(Pixel coordinate grounding data)

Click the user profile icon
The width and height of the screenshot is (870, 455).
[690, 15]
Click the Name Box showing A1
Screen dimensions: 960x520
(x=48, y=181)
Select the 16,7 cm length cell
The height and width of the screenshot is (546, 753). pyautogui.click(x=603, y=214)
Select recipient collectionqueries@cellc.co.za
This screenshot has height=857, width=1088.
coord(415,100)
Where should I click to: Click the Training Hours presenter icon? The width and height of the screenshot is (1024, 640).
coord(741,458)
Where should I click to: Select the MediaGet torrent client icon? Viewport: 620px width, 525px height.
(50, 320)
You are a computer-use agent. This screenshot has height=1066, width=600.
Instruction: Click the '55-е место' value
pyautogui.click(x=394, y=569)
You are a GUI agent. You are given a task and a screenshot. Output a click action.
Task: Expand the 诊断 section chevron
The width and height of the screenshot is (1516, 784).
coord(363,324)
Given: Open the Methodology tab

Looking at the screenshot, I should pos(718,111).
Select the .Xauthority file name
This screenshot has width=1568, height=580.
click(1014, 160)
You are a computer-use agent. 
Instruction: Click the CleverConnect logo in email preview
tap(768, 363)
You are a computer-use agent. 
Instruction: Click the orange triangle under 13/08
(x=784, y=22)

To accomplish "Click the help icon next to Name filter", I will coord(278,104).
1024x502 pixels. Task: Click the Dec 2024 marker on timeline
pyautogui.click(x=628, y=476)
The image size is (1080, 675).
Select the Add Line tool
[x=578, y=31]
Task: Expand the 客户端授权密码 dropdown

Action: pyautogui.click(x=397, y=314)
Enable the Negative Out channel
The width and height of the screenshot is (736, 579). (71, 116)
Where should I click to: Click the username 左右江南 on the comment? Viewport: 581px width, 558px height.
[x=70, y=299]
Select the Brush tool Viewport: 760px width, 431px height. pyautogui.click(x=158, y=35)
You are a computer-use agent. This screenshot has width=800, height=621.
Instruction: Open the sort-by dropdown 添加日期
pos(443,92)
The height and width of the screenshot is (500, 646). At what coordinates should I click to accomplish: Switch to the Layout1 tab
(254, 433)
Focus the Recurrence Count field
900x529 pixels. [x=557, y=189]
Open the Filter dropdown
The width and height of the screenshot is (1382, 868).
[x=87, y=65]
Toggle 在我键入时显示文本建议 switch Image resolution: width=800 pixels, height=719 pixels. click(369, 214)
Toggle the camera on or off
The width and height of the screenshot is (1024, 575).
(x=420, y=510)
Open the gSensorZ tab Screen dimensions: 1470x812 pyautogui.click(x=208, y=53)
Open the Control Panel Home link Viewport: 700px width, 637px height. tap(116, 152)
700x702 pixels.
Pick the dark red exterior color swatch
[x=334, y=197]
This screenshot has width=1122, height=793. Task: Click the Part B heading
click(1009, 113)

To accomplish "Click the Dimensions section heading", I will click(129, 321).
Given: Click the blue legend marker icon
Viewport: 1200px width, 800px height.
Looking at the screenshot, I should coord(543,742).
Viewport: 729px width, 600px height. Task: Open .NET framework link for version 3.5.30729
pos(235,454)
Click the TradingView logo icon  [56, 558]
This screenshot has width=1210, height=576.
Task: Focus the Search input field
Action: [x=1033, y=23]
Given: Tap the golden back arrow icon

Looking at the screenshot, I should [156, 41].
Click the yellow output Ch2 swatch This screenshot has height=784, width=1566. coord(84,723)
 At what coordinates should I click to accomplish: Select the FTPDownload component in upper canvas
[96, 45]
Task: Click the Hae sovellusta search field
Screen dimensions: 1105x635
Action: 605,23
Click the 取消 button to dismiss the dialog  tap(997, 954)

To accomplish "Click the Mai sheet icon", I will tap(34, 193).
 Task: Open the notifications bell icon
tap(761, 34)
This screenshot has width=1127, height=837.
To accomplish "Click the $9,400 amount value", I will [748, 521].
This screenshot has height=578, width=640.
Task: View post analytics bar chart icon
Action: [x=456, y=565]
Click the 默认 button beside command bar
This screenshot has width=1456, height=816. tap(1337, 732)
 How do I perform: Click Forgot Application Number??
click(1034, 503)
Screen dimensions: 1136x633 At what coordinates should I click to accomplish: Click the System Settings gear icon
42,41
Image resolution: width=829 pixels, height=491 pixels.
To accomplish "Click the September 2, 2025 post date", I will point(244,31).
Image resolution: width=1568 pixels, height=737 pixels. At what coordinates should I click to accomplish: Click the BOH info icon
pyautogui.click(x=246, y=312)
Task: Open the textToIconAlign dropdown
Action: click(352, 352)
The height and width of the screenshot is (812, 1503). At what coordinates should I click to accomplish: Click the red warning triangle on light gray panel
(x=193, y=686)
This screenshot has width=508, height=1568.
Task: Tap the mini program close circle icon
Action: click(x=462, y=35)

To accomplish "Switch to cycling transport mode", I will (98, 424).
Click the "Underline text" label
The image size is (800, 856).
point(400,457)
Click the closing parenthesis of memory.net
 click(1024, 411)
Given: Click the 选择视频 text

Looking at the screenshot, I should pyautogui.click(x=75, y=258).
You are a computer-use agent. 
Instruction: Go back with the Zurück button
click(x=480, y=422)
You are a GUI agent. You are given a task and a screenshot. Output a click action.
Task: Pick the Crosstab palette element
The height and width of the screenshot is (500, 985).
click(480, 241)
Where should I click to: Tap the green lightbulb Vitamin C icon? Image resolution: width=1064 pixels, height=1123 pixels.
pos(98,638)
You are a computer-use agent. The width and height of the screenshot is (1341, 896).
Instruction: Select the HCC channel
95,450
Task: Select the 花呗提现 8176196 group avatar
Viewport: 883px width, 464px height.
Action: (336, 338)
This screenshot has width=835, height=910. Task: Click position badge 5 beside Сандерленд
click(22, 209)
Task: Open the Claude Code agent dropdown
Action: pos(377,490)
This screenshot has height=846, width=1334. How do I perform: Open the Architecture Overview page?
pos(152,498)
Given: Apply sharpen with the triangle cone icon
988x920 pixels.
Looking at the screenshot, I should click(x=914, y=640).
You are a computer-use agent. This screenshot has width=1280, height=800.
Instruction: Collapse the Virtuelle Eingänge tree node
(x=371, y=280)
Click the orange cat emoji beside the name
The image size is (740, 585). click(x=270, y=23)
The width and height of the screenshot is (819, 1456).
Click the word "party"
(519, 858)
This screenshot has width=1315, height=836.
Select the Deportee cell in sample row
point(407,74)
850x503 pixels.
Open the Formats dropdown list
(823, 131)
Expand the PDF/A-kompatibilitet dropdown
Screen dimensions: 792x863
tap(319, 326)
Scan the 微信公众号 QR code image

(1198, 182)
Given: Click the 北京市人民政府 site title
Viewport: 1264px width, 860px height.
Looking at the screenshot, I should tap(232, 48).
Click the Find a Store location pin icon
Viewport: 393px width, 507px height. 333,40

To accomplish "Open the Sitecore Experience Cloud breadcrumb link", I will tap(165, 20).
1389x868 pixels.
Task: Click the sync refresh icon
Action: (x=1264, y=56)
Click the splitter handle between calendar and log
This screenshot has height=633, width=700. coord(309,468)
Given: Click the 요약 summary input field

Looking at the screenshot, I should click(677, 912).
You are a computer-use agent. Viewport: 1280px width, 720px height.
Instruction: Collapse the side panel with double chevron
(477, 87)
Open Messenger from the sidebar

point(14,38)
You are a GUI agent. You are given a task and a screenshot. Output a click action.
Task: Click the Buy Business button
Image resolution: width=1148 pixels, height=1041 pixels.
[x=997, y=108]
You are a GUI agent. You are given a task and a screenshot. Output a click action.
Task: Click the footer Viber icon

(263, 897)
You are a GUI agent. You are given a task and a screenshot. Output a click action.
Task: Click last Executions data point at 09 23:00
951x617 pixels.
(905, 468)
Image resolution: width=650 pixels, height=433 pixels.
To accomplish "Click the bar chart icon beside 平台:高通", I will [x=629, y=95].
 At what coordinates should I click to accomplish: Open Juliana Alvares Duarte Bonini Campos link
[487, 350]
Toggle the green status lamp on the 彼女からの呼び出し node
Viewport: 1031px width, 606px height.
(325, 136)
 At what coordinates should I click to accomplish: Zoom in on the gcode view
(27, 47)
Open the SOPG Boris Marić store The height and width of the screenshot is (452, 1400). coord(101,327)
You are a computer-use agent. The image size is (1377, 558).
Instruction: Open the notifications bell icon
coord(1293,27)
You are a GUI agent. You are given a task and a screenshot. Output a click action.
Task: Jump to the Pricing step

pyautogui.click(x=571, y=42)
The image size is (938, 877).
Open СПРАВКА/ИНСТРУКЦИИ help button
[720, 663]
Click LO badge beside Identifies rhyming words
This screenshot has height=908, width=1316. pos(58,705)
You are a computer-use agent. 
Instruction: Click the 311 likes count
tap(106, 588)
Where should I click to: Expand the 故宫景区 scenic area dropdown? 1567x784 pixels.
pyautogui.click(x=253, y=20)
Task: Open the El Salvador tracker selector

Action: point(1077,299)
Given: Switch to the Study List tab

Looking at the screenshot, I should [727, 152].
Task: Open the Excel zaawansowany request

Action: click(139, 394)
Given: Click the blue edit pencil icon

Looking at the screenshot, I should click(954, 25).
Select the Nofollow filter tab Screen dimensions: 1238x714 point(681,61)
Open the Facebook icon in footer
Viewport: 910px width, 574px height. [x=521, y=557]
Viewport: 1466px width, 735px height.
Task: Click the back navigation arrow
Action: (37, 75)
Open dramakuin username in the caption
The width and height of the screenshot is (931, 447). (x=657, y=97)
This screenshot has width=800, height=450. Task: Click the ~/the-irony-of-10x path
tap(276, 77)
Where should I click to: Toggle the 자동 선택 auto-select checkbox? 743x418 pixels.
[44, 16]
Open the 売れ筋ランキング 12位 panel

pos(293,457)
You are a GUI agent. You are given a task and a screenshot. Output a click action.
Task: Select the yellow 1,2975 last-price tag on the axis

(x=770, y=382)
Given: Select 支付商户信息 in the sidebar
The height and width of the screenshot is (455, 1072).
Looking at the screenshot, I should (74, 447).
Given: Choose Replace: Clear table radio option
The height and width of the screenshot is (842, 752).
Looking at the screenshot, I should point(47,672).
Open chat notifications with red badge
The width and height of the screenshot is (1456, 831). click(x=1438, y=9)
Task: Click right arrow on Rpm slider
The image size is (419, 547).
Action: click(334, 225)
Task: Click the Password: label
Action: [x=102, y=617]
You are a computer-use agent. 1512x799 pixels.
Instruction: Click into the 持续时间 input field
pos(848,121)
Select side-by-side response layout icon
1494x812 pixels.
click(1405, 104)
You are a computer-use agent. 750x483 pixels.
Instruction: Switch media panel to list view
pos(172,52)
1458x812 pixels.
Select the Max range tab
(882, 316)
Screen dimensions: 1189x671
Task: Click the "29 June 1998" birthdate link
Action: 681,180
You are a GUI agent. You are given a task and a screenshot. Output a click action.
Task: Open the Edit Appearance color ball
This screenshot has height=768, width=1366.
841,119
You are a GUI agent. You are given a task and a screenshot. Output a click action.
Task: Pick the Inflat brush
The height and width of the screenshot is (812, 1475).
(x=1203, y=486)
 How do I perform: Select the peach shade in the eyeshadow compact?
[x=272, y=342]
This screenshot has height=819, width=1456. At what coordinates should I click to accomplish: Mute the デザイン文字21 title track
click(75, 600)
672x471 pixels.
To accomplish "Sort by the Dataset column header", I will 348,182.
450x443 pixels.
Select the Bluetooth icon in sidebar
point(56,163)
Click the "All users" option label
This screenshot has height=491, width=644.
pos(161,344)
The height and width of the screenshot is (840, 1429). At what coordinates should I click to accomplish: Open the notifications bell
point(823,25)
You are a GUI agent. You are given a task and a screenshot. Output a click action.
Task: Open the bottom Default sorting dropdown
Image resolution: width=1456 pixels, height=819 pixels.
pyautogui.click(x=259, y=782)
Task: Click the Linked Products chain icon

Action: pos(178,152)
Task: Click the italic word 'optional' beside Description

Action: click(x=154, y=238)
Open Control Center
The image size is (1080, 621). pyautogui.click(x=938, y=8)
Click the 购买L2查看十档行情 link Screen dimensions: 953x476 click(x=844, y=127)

Your goal
Beginning with the line that has "This screenshot has width=1122, height=793." and ending with the line that has "Given: Click the blue legend marker icon", set down the lines above exactly and include no others.

Response below
This screenshot has width=1122, height=793. Task: Click the Part B heading
click(1009, 113)

To accomplish "Click the Dimensions section heading", I will click(129, 321).
Given: Click the blue legend marker icon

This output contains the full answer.